Top of Dataset records
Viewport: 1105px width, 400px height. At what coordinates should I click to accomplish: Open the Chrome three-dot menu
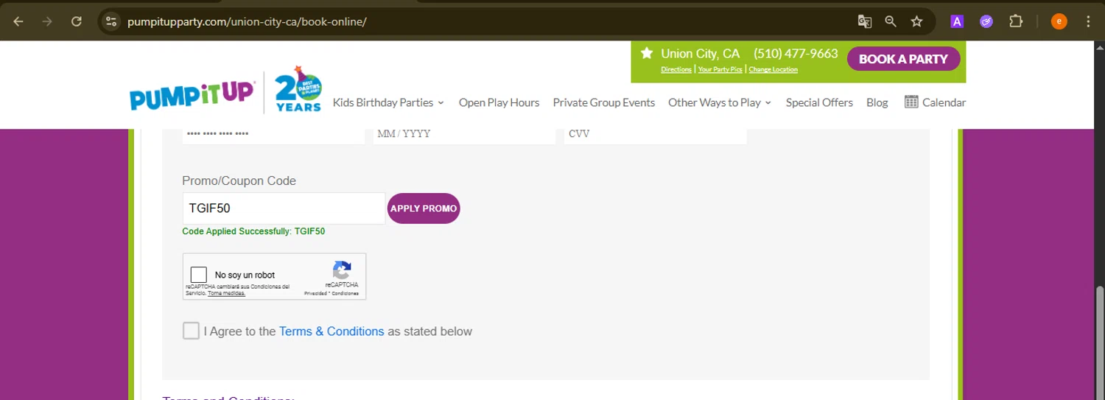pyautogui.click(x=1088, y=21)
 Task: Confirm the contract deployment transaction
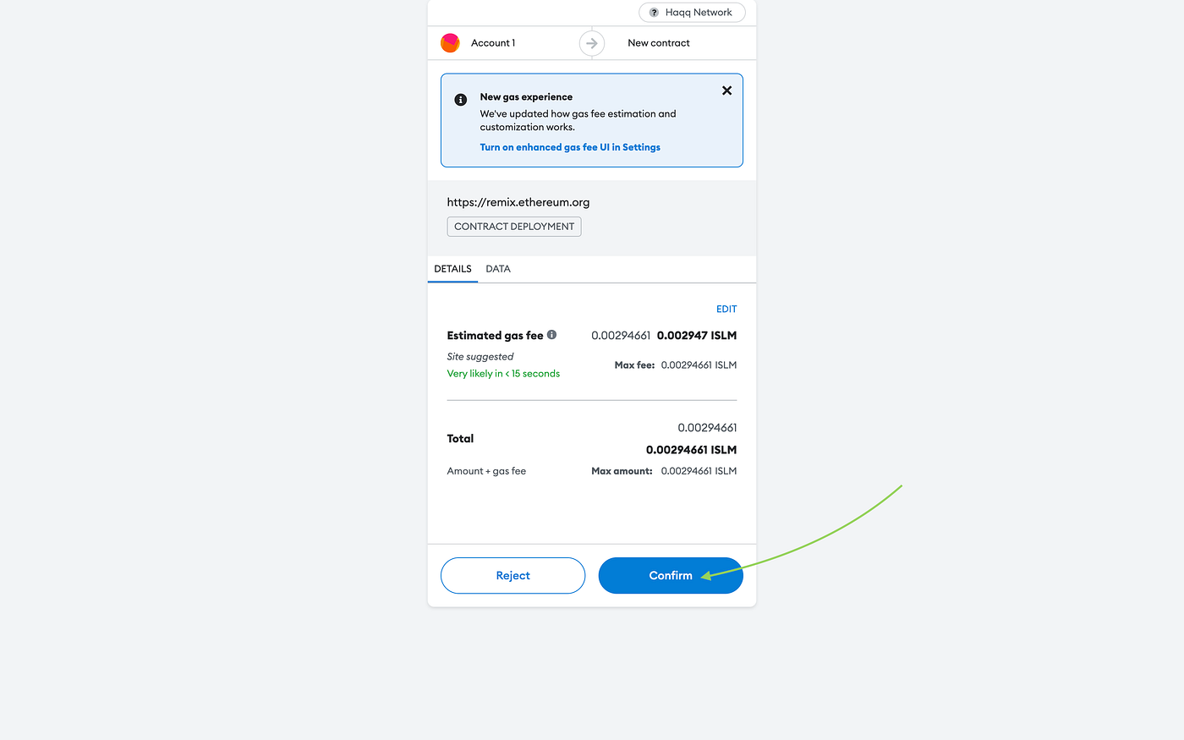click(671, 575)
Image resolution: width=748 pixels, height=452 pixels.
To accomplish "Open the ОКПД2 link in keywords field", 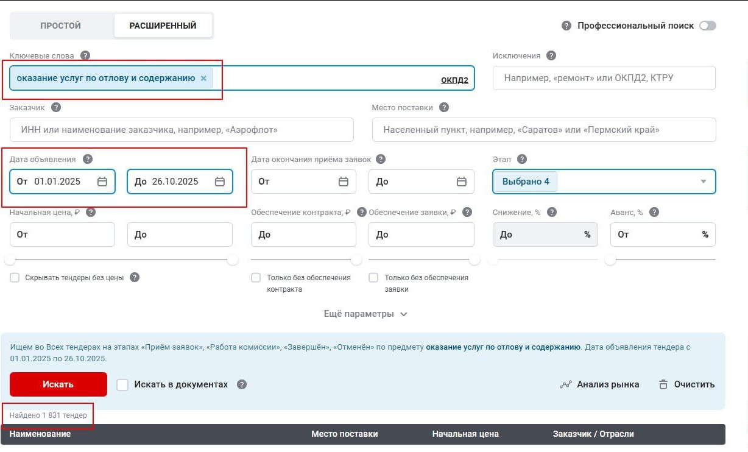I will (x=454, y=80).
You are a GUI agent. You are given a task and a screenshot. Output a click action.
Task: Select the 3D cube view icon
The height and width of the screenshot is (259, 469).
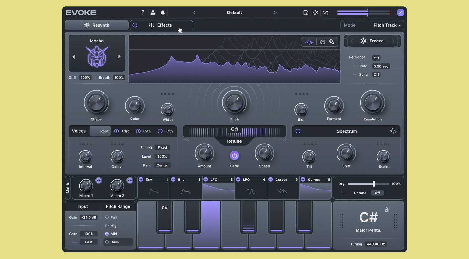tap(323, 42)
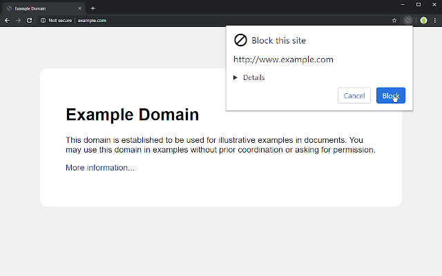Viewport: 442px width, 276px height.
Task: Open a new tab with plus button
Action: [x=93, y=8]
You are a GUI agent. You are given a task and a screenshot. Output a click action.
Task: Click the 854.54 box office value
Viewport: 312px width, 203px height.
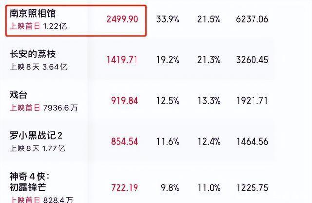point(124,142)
Bottom of Dataset records
Top of Dataset records
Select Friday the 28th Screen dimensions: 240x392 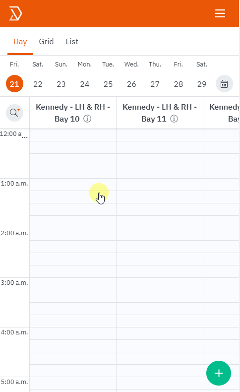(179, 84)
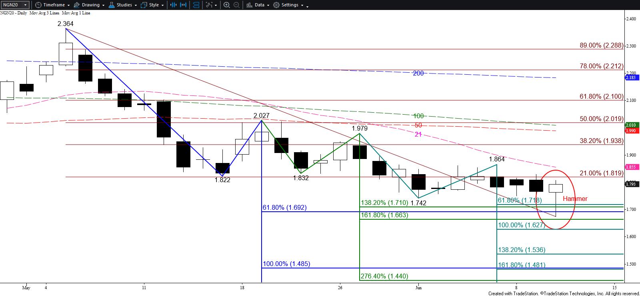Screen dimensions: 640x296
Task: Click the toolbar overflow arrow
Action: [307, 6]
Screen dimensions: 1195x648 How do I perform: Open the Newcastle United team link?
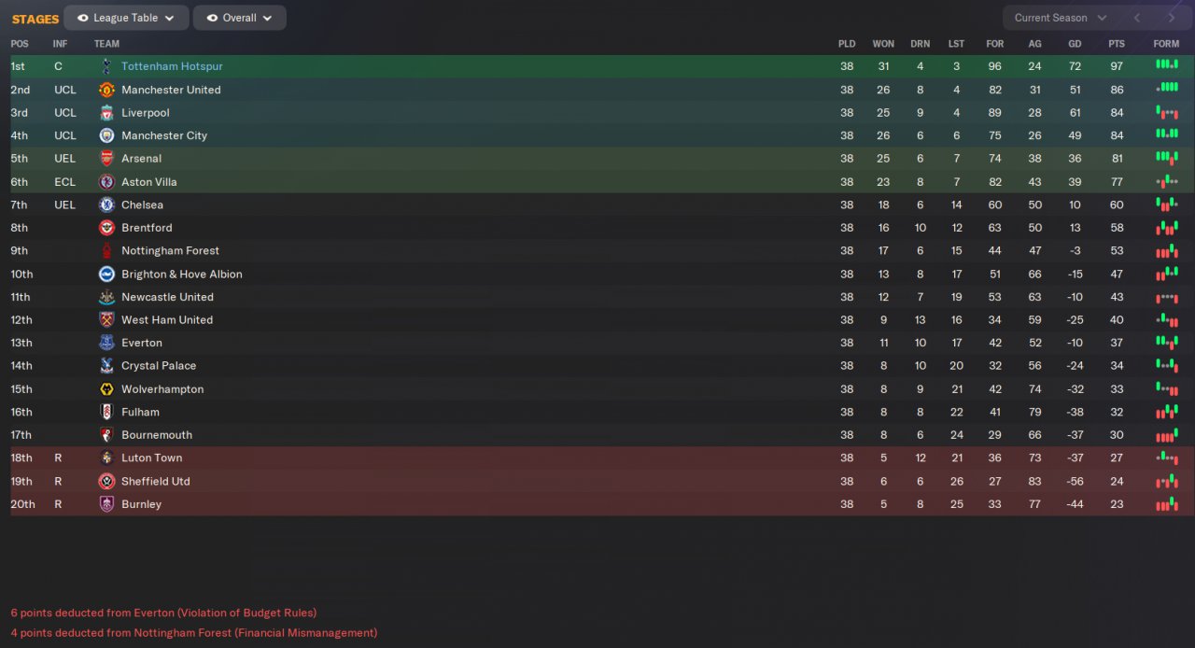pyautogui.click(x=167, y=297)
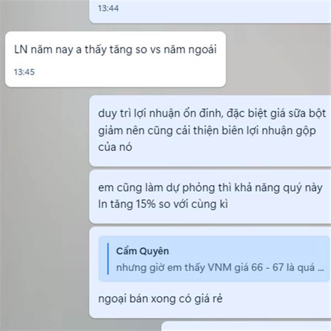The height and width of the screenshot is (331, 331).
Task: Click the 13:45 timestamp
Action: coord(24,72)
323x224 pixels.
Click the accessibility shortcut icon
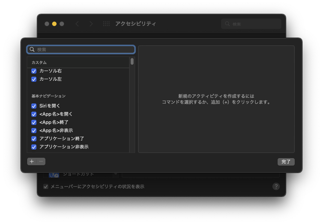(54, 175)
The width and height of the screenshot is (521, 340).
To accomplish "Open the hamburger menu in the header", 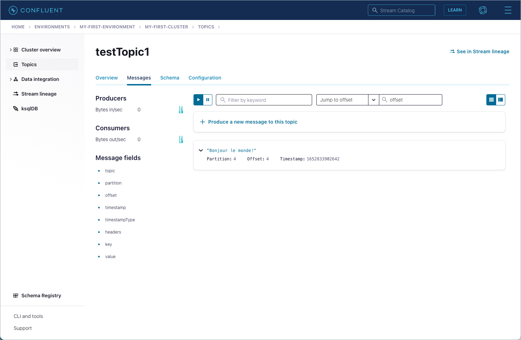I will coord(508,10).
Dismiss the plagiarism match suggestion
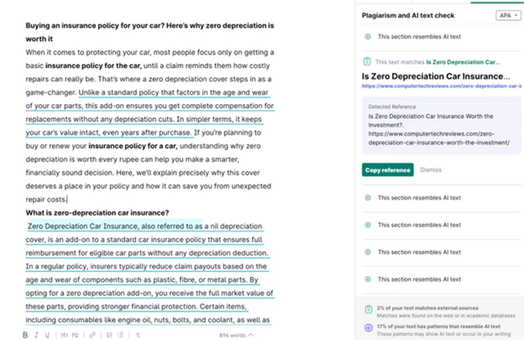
Bottom of Dataset records
Top of Dataset records
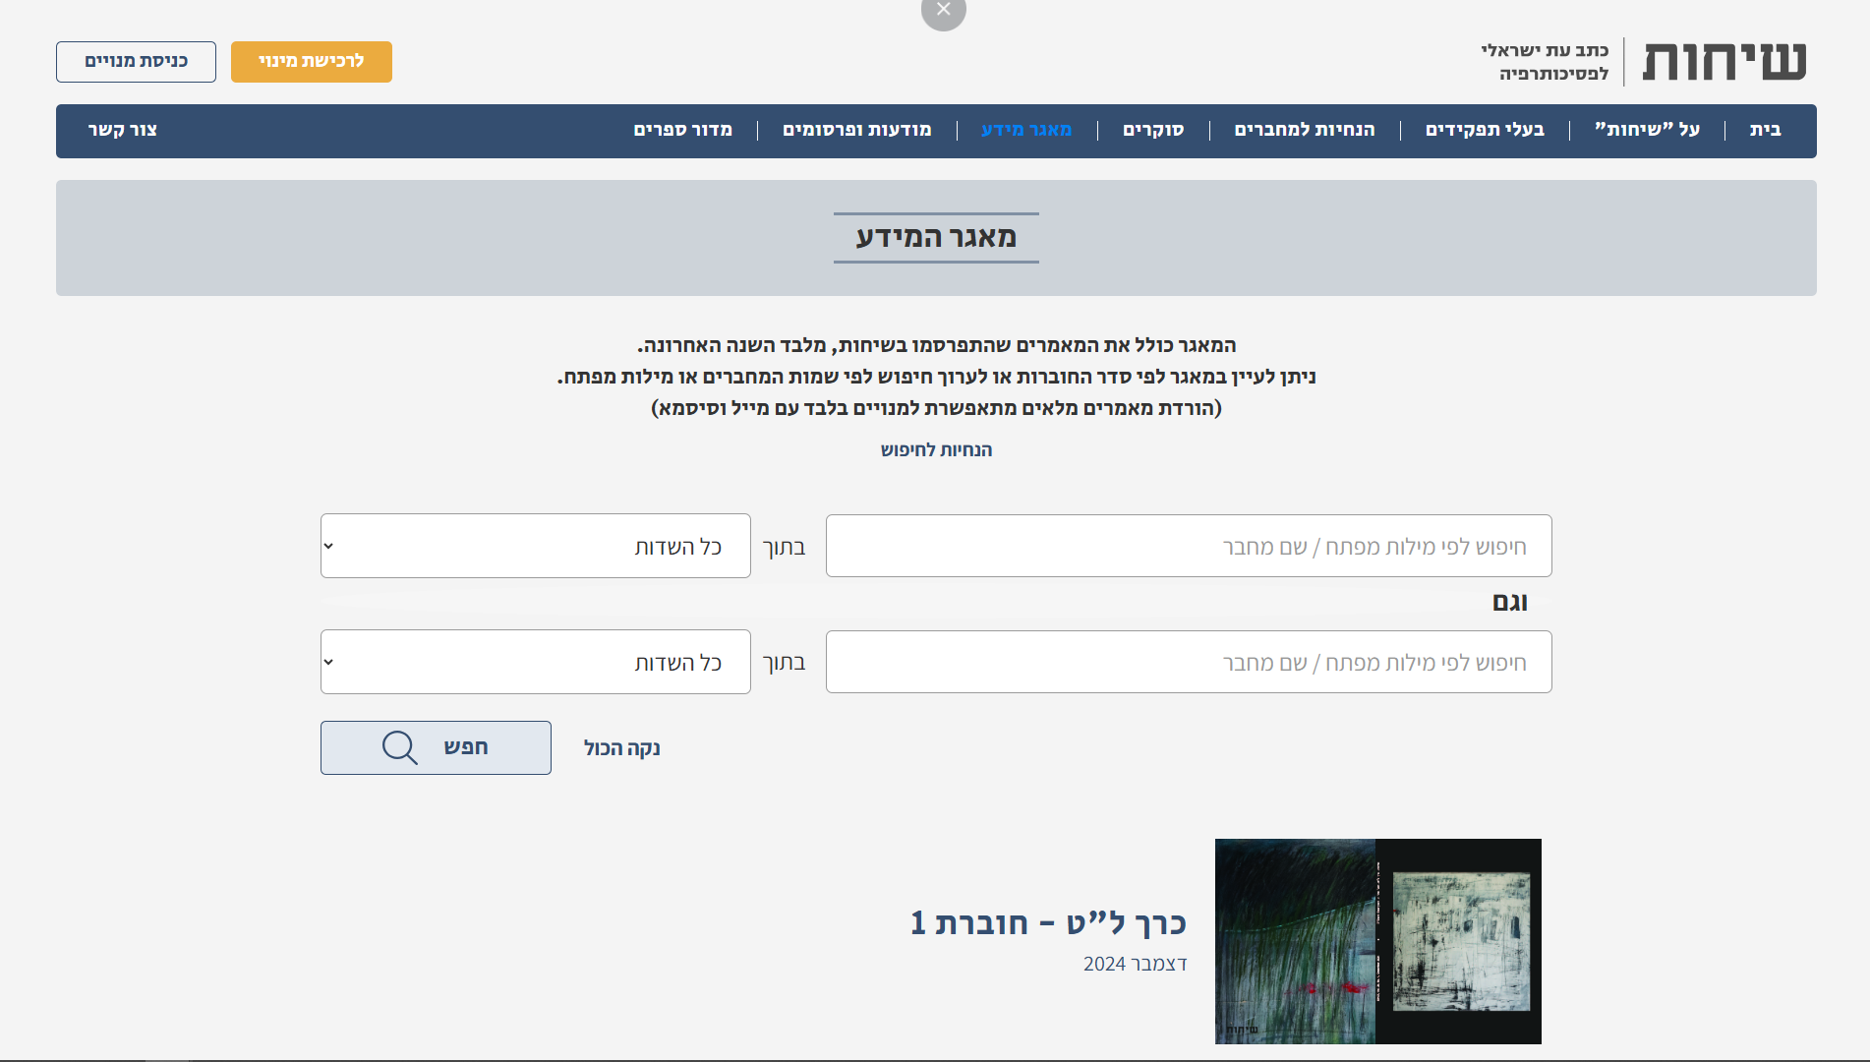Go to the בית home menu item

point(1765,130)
Bottom of Dataset records
Directions for this task
Reproduce every line from the listing above that holds the word "pixels".

Exercise answer
Image resolution: width=748 pixels, height=452 pixels.
323x224 pixels.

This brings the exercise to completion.